# [What you are asked to do]
Print exactly the lines that run from the one containing "How do I perform: Open" to the final line of the data, both included, and print none of the pictures.
-=-=-=-=-
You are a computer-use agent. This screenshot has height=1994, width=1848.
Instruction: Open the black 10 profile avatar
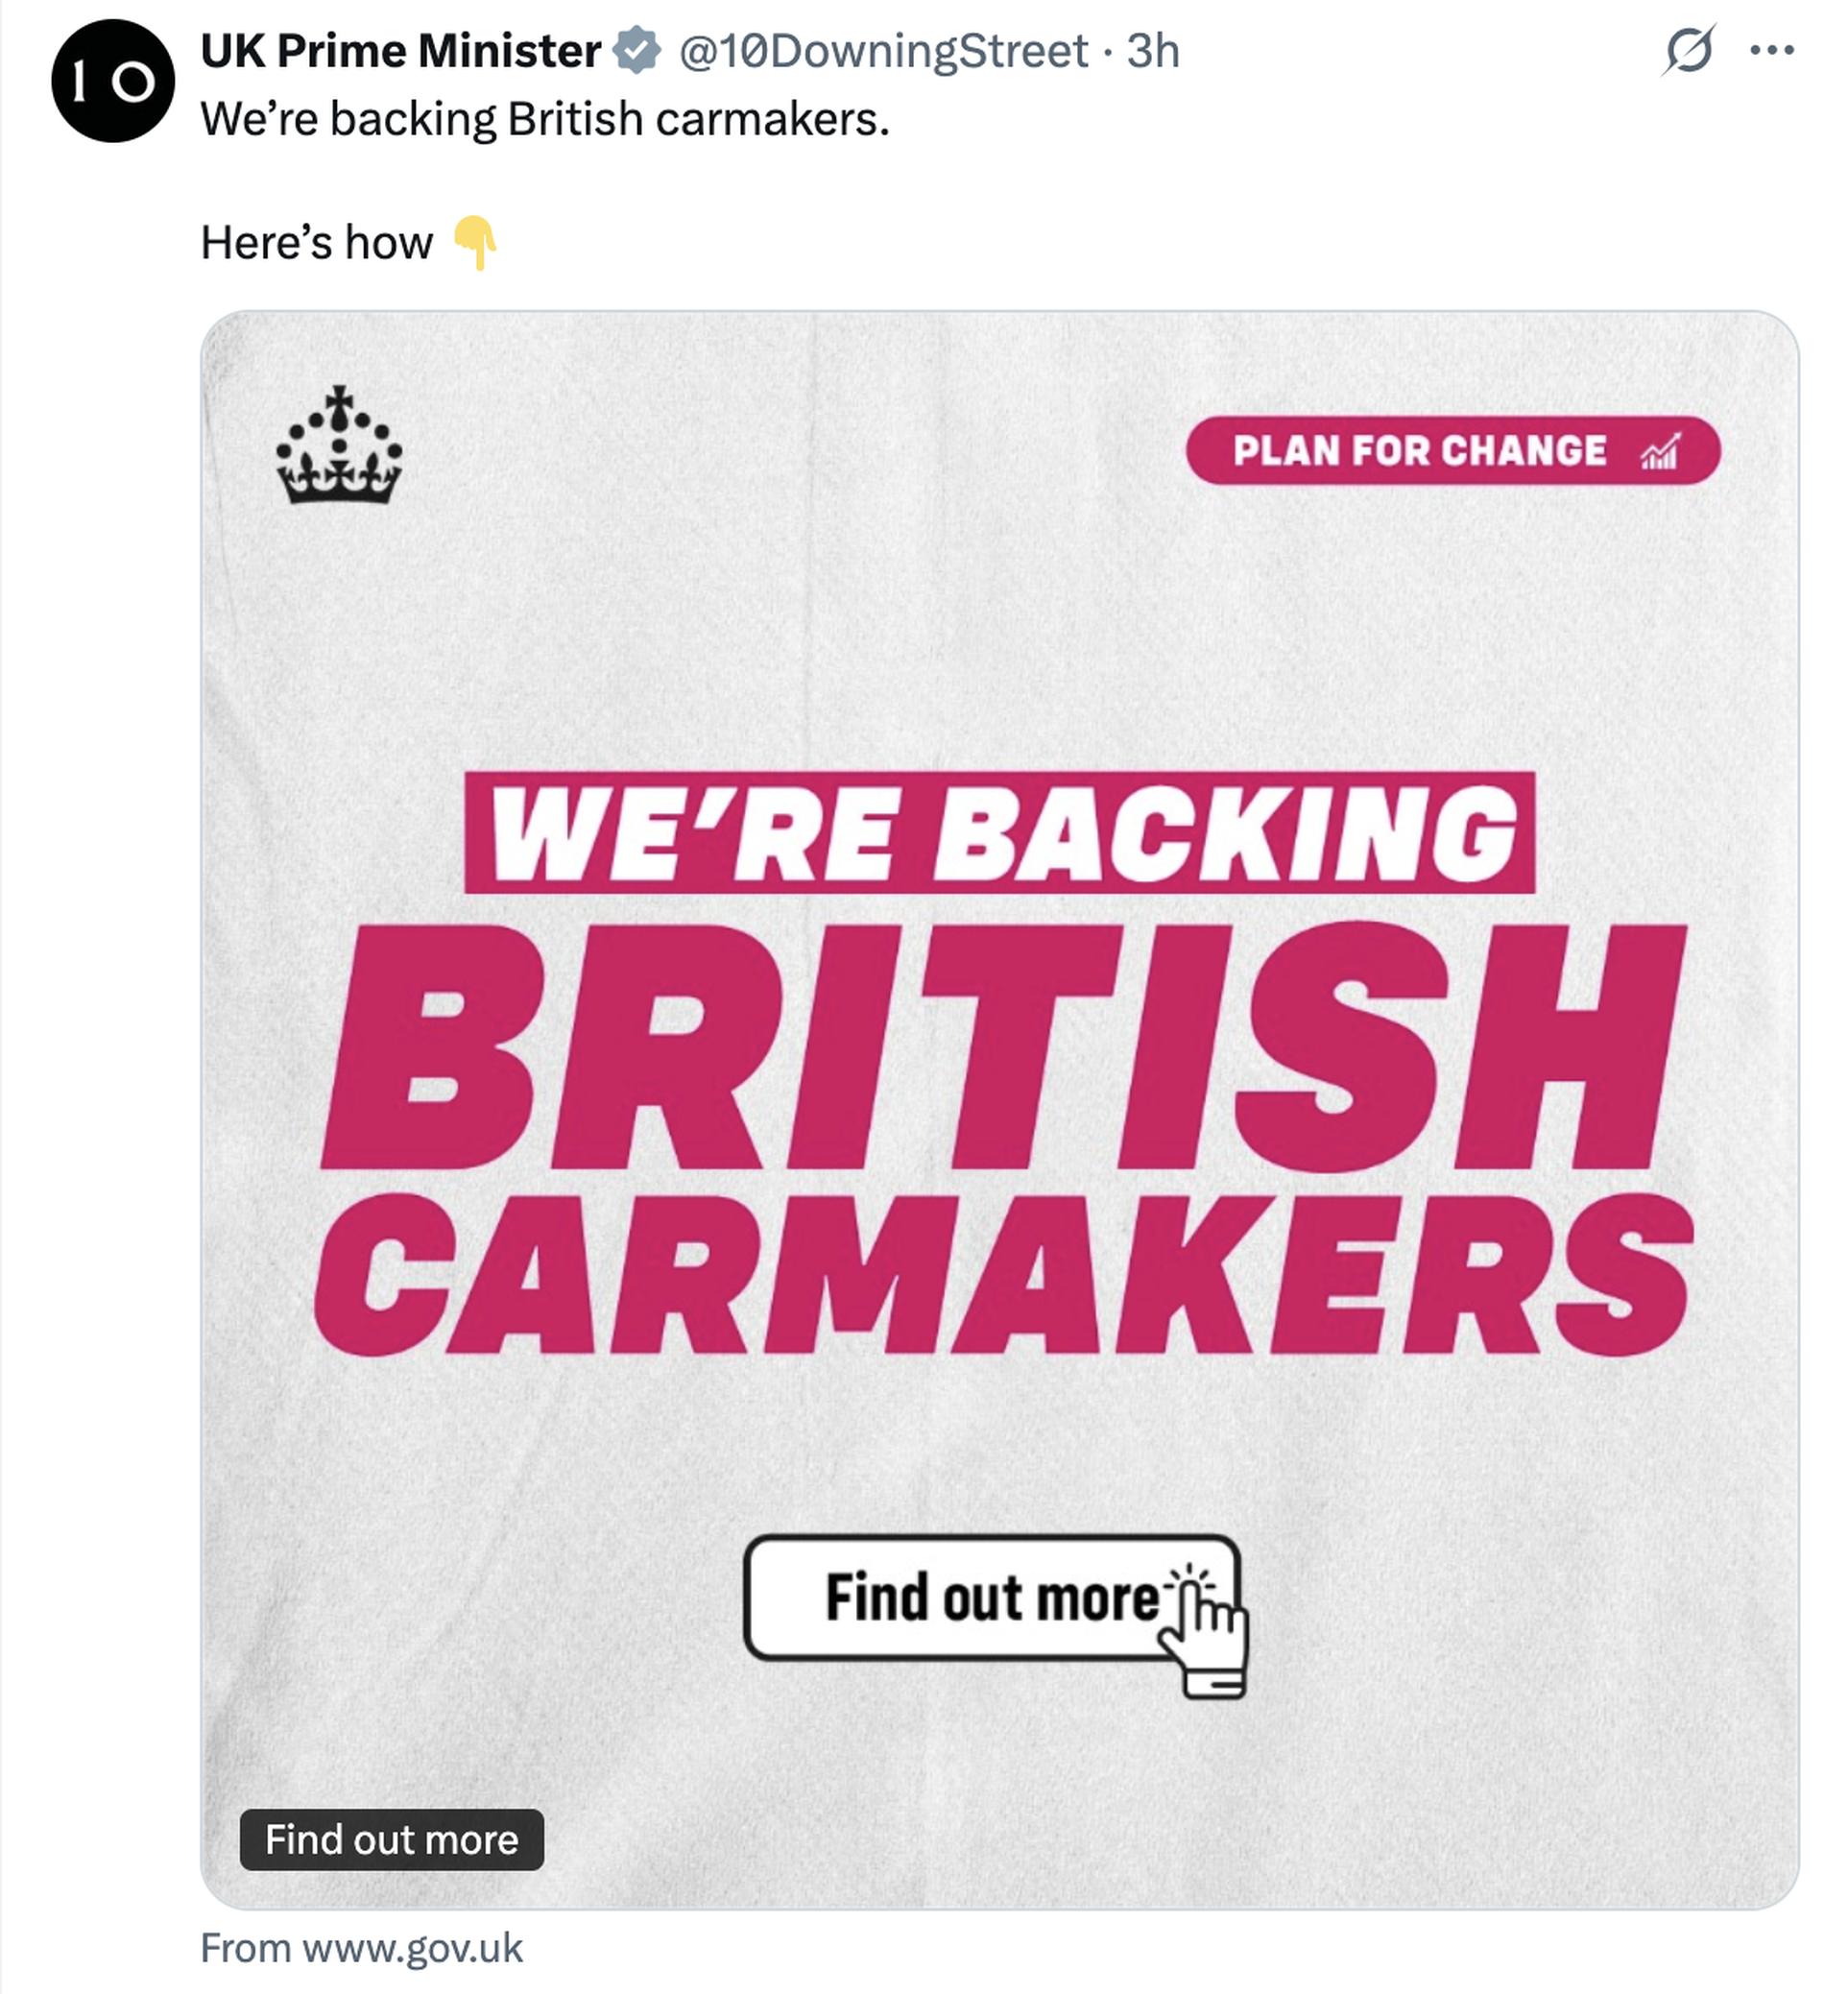click(113, 81)
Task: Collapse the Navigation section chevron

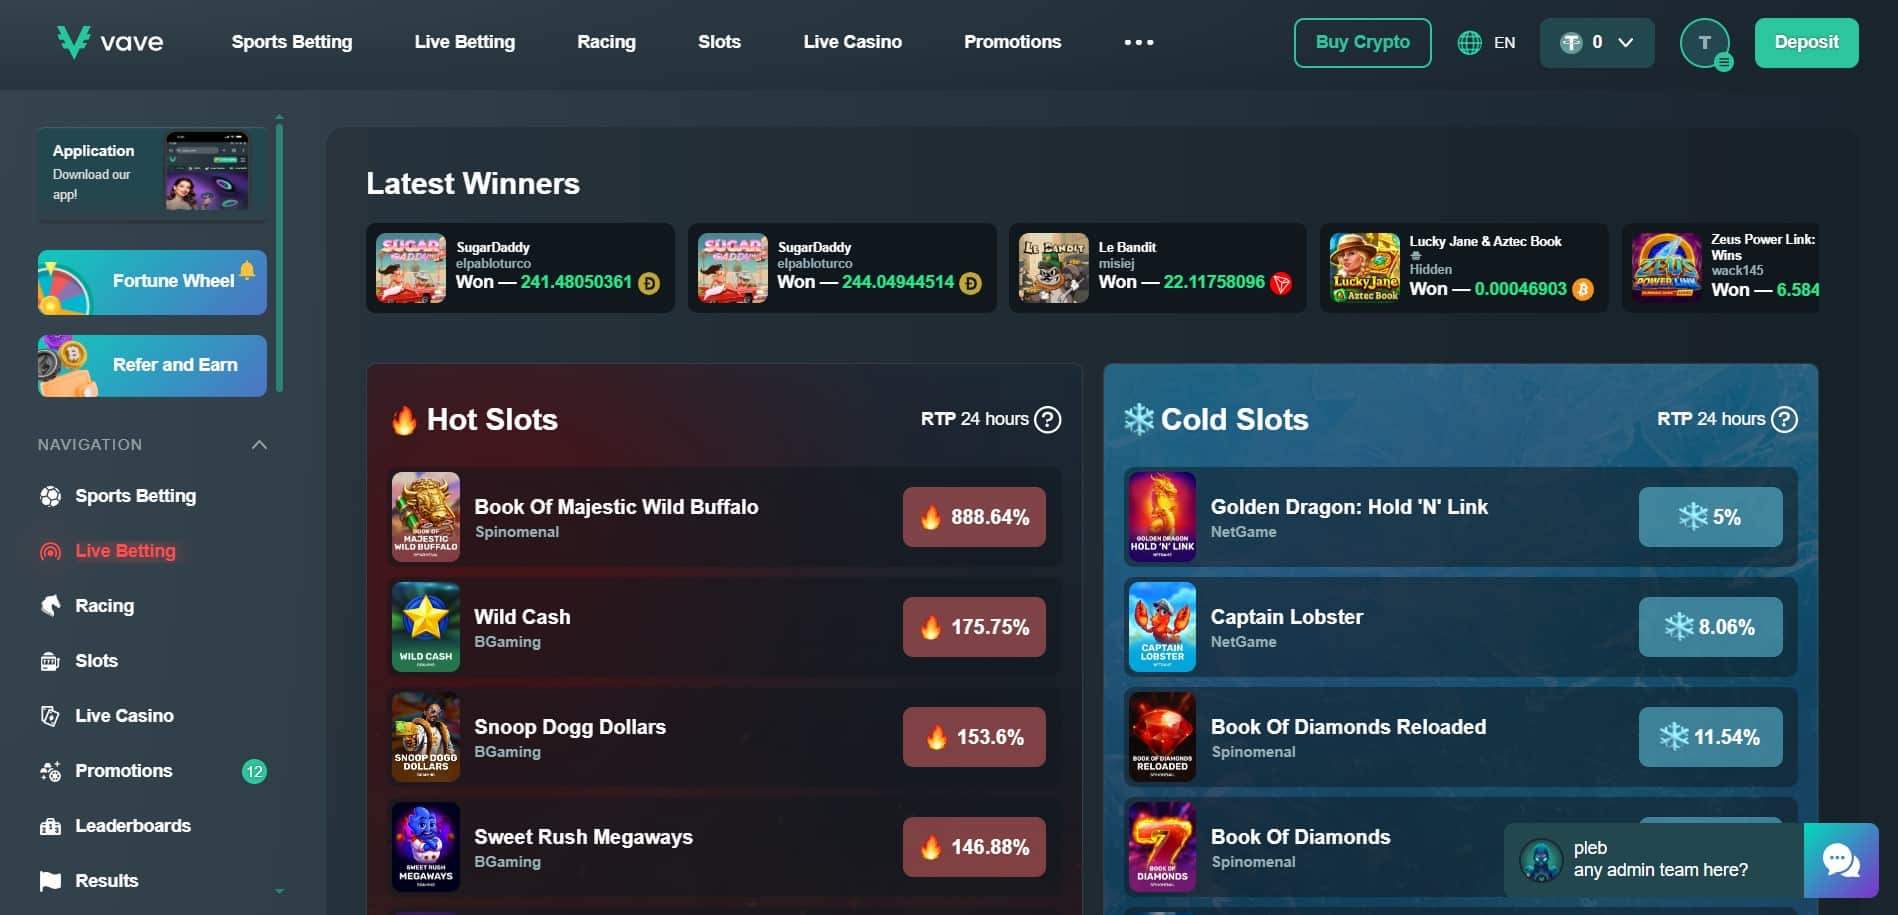Action: click(x=259, y=445)

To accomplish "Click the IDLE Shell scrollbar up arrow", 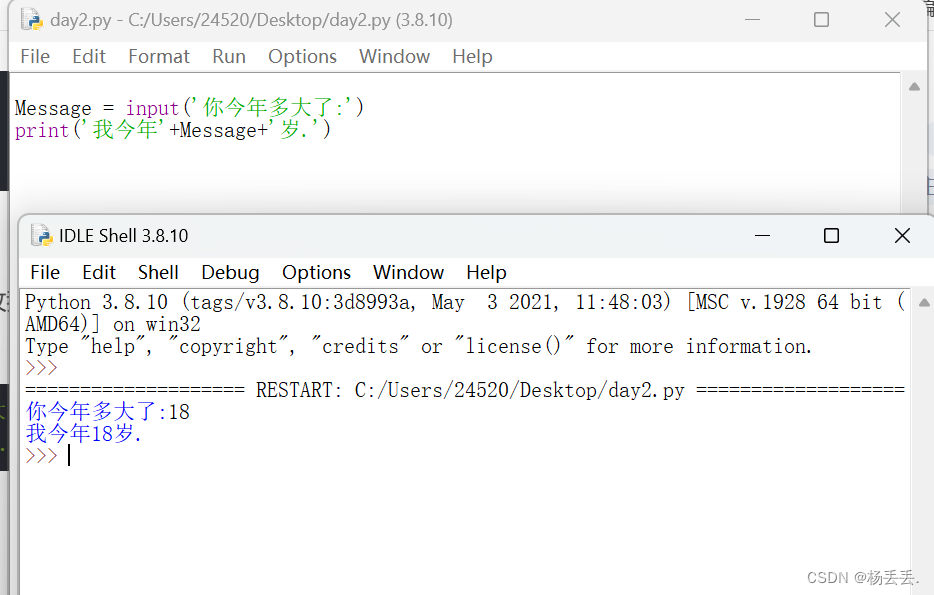I will pyautogui.click(x=924, y=303).
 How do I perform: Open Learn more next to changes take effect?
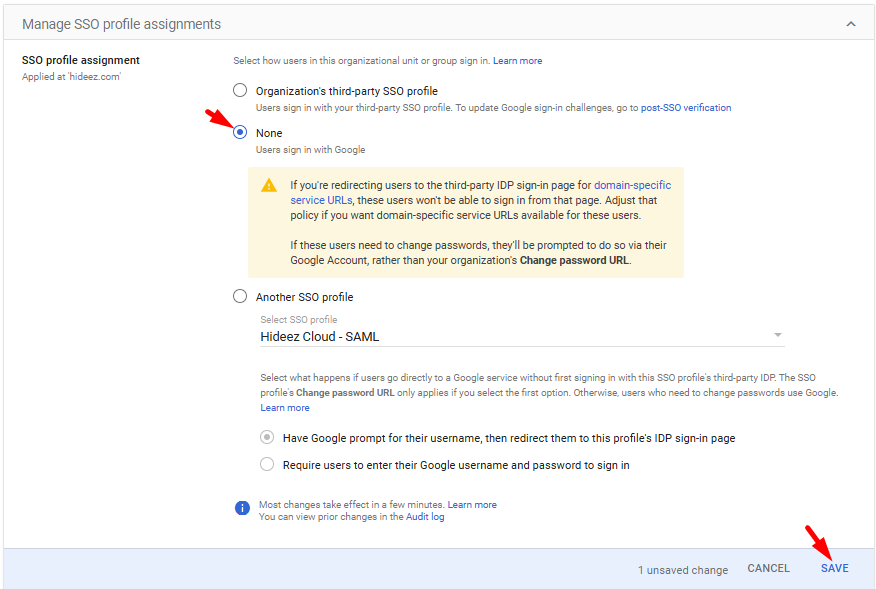[x=472, y=505]
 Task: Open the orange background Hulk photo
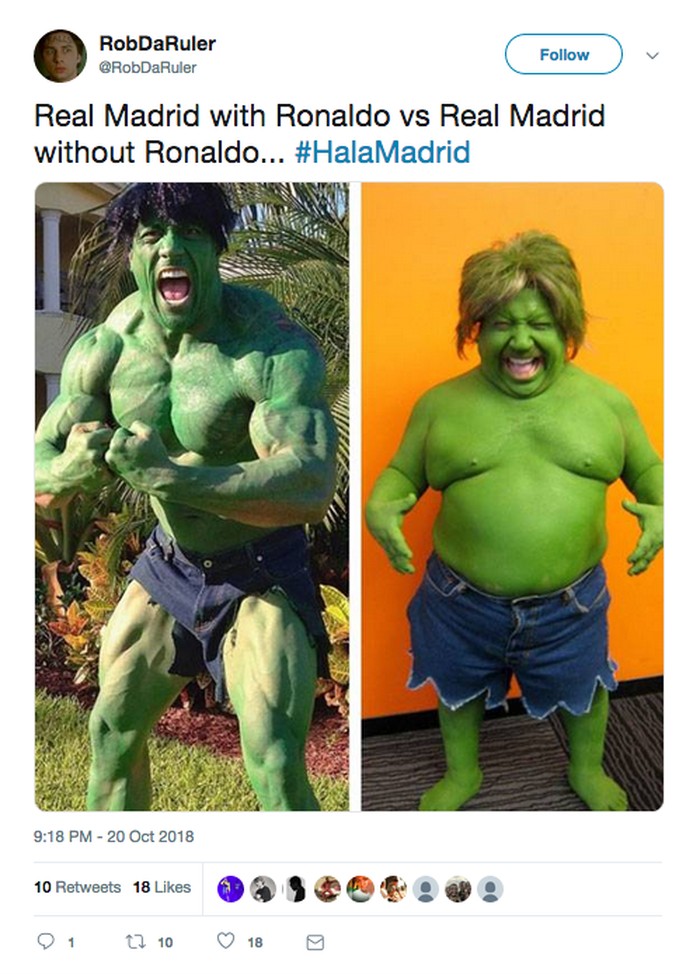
-=-=-=-=-
# [Task answer]
 How do I perform: Open Learn more next to changes take effect?
[x=472, y=505]
 Task: Open the orange background Hulk photo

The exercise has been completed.